GitHub - mmilunovic/m2vdb: vector db built by someone with no idea how to build a vector db

M2VDB - Understanding Vector Search Through Real Implementations

This project is simply me trying to understand vector search and databases from first principles, while having fun building something end-to-end that feels like a real vector DB. I’ve worked as an applied scientist on AI systems with retrieval and yet, I never really understood how vector databases actually work.
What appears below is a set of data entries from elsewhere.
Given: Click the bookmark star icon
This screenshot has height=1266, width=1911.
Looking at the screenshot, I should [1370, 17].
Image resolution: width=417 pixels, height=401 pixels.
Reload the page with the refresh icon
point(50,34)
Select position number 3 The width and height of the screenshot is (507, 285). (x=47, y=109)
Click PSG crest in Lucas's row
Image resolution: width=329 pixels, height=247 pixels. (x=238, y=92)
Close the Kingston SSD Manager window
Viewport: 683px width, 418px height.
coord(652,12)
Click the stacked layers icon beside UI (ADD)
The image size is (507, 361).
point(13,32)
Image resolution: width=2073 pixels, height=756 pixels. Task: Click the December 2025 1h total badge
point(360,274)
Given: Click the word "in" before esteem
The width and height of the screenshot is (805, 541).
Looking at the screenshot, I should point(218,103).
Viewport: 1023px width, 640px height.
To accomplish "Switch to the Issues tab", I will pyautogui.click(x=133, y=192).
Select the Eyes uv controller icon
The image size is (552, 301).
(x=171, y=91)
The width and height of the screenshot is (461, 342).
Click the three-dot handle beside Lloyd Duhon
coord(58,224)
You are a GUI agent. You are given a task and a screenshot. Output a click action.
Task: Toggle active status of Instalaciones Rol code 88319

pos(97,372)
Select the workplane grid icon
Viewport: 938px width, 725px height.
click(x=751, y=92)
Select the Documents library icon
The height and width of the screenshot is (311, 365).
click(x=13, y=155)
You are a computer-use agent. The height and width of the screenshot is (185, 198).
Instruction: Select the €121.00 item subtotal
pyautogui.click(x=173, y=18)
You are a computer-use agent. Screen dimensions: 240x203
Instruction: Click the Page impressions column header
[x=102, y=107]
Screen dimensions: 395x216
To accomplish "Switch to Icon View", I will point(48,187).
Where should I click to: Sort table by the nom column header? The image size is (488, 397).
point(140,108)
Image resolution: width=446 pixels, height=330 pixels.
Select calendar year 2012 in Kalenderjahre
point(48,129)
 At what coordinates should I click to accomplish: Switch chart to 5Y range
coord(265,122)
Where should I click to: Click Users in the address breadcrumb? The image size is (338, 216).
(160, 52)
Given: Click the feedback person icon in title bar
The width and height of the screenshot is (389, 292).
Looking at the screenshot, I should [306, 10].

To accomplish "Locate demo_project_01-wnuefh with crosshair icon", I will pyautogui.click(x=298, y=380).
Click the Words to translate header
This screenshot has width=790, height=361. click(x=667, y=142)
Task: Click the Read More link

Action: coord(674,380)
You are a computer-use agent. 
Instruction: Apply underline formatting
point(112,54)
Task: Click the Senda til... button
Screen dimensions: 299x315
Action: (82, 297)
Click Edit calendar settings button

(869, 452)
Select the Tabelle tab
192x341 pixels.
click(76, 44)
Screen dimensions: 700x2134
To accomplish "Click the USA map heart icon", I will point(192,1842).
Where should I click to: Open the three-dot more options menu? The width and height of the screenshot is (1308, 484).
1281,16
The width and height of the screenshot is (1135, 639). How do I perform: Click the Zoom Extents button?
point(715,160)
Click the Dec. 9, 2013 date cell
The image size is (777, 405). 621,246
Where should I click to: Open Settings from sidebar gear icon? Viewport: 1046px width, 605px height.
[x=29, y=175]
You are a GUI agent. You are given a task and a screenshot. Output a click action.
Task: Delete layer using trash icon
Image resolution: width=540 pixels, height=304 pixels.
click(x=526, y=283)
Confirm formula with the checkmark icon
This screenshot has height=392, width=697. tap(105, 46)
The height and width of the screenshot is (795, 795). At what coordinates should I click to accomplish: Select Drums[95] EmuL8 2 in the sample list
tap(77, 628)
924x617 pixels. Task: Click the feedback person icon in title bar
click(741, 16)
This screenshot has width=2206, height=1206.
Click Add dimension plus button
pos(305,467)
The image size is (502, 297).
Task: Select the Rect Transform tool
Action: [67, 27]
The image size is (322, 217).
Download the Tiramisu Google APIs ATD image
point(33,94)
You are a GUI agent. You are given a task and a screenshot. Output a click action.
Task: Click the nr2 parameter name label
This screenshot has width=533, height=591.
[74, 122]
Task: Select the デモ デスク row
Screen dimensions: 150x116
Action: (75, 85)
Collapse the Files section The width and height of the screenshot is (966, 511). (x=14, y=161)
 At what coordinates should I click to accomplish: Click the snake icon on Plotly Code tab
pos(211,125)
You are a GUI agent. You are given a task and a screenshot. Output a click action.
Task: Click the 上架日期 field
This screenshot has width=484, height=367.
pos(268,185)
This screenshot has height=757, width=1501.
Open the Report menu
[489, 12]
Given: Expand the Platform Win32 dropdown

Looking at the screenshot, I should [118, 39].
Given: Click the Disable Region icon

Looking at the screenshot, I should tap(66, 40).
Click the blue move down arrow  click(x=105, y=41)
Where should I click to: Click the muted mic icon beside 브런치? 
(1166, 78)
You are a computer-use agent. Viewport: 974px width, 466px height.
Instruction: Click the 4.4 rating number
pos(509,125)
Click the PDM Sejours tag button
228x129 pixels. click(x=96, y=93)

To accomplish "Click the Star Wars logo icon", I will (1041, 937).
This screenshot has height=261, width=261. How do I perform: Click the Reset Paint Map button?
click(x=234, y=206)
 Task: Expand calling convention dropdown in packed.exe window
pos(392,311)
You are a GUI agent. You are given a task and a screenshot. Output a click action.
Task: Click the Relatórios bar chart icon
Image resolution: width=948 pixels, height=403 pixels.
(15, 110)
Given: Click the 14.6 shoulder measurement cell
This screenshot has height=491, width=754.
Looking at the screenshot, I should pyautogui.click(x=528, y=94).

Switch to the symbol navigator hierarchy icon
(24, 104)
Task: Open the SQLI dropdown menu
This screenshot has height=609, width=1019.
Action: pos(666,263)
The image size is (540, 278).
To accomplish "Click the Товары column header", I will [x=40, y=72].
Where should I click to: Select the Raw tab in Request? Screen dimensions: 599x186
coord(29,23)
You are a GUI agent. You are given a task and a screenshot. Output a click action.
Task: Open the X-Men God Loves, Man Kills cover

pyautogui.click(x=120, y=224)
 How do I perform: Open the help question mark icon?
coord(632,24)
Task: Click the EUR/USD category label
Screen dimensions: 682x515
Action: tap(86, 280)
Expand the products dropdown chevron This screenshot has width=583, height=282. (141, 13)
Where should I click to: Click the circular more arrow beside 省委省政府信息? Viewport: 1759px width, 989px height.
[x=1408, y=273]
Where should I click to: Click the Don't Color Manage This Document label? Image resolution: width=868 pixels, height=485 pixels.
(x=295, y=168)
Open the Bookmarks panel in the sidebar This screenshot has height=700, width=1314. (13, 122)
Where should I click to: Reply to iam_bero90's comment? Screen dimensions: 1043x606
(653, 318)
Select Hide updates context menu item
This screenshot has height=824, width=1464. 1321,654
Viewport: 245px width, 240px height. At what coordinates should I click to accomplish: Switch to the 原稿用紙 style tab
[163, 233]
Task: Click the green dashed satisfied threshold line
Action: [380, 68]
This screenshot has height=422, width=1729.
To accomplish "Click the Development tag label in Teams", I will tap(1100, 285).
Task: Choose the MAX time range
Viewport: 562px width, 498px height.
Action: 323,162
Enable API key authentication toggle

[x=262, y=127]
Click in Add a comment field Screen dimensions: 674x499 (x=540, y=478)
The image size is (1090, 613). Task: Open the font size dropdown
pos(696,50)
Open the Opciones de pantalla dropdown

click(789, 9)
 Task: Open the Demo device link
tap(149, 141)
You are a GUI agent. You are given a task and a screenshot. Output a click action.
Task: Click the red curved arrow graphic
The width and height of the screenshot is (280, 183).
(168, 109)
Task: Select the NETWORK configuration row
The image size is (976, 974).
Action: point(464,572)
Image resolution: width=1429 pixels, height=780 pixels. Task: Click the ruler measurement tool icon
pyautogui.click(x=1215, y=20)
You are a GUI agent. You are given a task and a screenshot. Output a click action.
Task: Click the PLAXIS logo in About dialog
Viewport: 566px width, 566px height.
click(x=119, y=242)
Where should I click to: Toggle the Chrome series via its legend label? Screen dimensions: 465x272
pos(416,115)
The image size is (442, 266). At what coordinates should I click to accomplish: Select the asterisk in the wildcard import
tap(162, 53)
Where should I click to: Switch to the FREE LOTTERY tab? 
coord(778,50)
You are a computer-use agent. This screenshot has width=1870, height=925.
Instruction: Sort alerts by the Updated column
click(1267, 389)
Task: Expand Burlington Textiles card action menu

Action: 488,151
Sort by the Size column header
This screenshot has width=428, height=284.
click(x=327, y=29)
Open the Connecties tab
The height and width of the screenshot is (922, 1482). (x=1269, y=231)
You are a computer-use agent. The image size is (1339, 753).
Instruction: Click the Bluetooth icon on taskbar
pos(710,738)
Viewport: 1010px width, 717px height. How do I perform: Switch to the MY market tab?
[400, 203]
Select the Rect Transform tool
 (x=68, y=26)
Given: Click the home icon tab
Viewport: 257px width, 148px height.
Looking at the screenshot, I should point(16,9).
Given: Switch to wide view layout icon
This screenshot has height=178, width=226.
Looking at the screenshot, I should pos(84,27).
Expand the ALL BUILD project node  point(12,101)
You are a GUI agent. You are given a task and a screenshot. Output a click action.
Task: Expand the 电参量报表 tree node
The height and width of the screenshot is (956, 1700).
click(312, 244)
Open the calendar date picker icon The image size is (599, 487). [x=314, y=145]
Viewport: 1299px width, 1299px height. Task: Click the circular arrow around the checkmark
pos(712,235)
Until now :)

✨ Features

🧱 Index Implementations

Brute Force (Python)
Brute Force (Rust)
Product Quantization (PQ)
Inverted File (IVF)
More Rust ports coming...

🌐 API

REST API with FastAPI
Python SDK client & CLI
Docker & persistence support
MCP Server (planned) for the memes

📊 Benchmarking

Benchmarks on multiple datasets (SIFT1M, FastText, more coming)
Latency, recall, build time, memory, QPS
Caching benchmark runs & JSON results

🗺️ Roadmap

More Indexe: Implement HNSW (Python first, Rust when I'm board).
Comparative Benchmarks: Add FAISS baselines to compare my implementations.
Experiments: Hyperparameter sweeps for PQ (and others) with visualization/graphs.
Configuration: Better config management for running benchmark sweeps.
Memory Benchmarking: Improve memory measurement to track non-Python indexes.
MCP Server: Model Context Protocol integration (because why not?).

⚡️ Quick Start

Installation

Option 1: From PyPI (Recommended)

pip install m2vdb
# or with uv
uv pip install m2vdb

Option 2: From Source

git clone https://github.com/mmilunovic/m2vdb.git
cd m2vdb
uv sync

Optional: Enable Rust Indexes

For maximum performance, you can build optional Rust extensions:

# Install Rust if you don't have it
curl --proto '=https' --tlsv1.2 -sSf https://sh.rustup.rs | sh

# Build Rust indexes
cd rust
maturin develop --release
cd ..

Start the Server

Using Docker

docker-compose up -d

Using CLI Command

# Basic usage
m2vdb-server

# Custom port
m2vdb-server --port 8080

# With persistent storage (when implemented)
m2vdb-server --data-dir /path/to/data

# Development mode with auto-reload
m2vdb-server --reload

💡 Tip: Once the server is running, visit http://localhost:8000/docs for the interactive API documentation (Swagger UI) to explore endpoints and test requests directly from your browser.

Use the Client

from m2vdb import M2VDBClient

# 1. Connect
client = M2VDBClient(api_key="sk-test-user1", host="http://localhost:8000")

# 2. Create Index
index = client.create_index(
    name="demo", 
    dimension=3, 
    metric="cosine",
    index_type="brute_force"  # Options: "brute_force", "pq", "ivf", "rust_brute_force" (if built)
)

# 3. Insert Data
index.upsert(
    vectors=[
        {"id": "A", "vector": [1.0, 0.0, 0.0], "metadata": {"label": "Red"}},
        {"id": "B", "vector": [0.0, 1.0, 0.0], "metadata": {"label": "Green"}},
    ]
)

# 4. Search
results = index.query(
    vector=[0.9, 0.1, 0.0],
    top_k=1
)
print(results) # Matches "A" (Red)

Using Rust Indexes (Optional)

If you've built the Rust extensions, you can use them for significantly better performance:

from m2vdb import Collection, HAS_RUST

# Check if Rust is available
print(f"Rust indexes available: {HAS_RUST}")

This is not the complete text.